The data on millions of Facebook users that a firm wrongfully swiped from the social network probably has spread to other groups, databases and the dark Web, experts said, making Facebook’s pledge to safeguard its users’ privacy hard to enforce.
But Paul-Olivier Dehaye, a privacy expert and co-founder of PersonalData.IO, said he suspects the data has already proliferated far beyond Cambridge’s reach. “It is the whole nature of this ecosystem,” Dehaye said. “This data travels. And once it has spread, there is no way to get it back.”

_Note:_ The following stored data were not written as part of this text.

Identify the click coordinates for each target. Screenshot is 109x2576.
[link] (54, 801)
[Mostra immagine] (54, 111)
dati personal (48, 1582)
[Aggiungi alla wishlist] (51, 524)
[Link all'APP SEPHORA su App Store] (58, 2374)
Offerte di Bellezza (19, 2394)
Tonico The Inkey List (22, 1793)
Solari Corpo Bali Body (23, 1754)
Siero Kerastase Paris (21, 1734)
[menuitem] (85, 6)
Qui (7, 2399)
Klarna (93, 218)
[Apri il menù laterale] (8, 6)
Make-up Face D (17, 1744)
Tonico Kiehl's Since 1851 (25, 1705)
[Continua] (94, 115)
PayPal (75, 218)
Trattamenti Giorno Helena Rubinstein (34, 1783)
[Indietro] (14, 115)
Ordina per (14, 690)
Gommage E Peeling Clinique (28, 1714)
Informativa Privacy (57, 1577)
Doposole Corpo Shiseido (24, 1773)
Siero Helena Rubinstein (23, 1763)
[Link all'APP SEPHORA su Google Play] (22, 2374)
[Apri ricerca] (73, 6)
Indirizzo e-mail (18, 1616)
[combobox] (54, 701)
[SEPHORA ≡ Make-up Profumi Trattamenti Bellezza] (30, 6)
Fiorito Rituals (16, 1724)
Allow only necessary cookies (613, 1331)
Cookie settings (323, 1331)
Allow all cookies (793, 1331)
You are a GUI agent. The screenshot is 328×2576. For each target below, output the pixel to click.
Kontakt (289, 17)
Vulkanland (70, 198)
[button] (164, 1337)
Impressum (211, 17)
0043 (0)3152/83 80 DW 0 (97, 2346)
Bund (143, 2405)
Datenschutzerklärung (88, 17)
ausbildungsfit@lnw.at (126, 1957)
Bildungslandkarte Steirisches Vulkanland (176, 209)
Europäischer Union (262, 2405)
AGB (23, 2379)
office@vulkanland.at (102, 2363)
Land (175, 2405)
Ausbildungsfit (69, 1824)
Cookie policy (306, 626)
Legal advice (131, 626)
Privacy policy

Zuckerberg said Facebook will investigate and audit thousands of third-party developers. Third-party apps could access data on Facebook users and their friends until 2015, when Facebook changed its rules. Experts question whether the network’s push to investigate and audit thousands of third-party developers will merit any true results. Dehaye questioned how Facebook would define which apps merit investigation and what would constitute “suspicious activity.”
Facebook said that it conducts manual and automated checks to make sure that developers are complying with its policies. It also plans to expand its bug bounty program to report misuse of data.
Zuckerberg said in interviews Wednesday that the company is investigating reports that independent researchers and dark-web data brokers are trading user data grabbed by the firm Cambridge Analytica.
Frank Pasquale, a professor at the University of Maryland who specializes in algorithms and tech ethics, called this “the runaway data problem,” and said there is no way to return the genie to the bottle when it comes to securing data that has been released. Location and demographic information, which was taken from Facebook, can often be used to tie someone to other data points where the identity was previously unclear.
“The larger [the] data sets you get about individuals, the easier it is to use those to reidentify them in data sets where they think they're anonymous,” Pasquale said. “With a relatively small amount of data points, you can infer an incredible amount of very personal information about people.”
Facebook does not know whether other companies have shared or mishandled user data, and a forensic audit is ongoing, Zuckerberg told Wired magazine. Asked by Wired how confident he was that Facebook data had not gotten into the hands of Russian operatives or other groups, Zuckerberg said, “I can’t really say that. I hope that we will know that more certainly after we do an audit.”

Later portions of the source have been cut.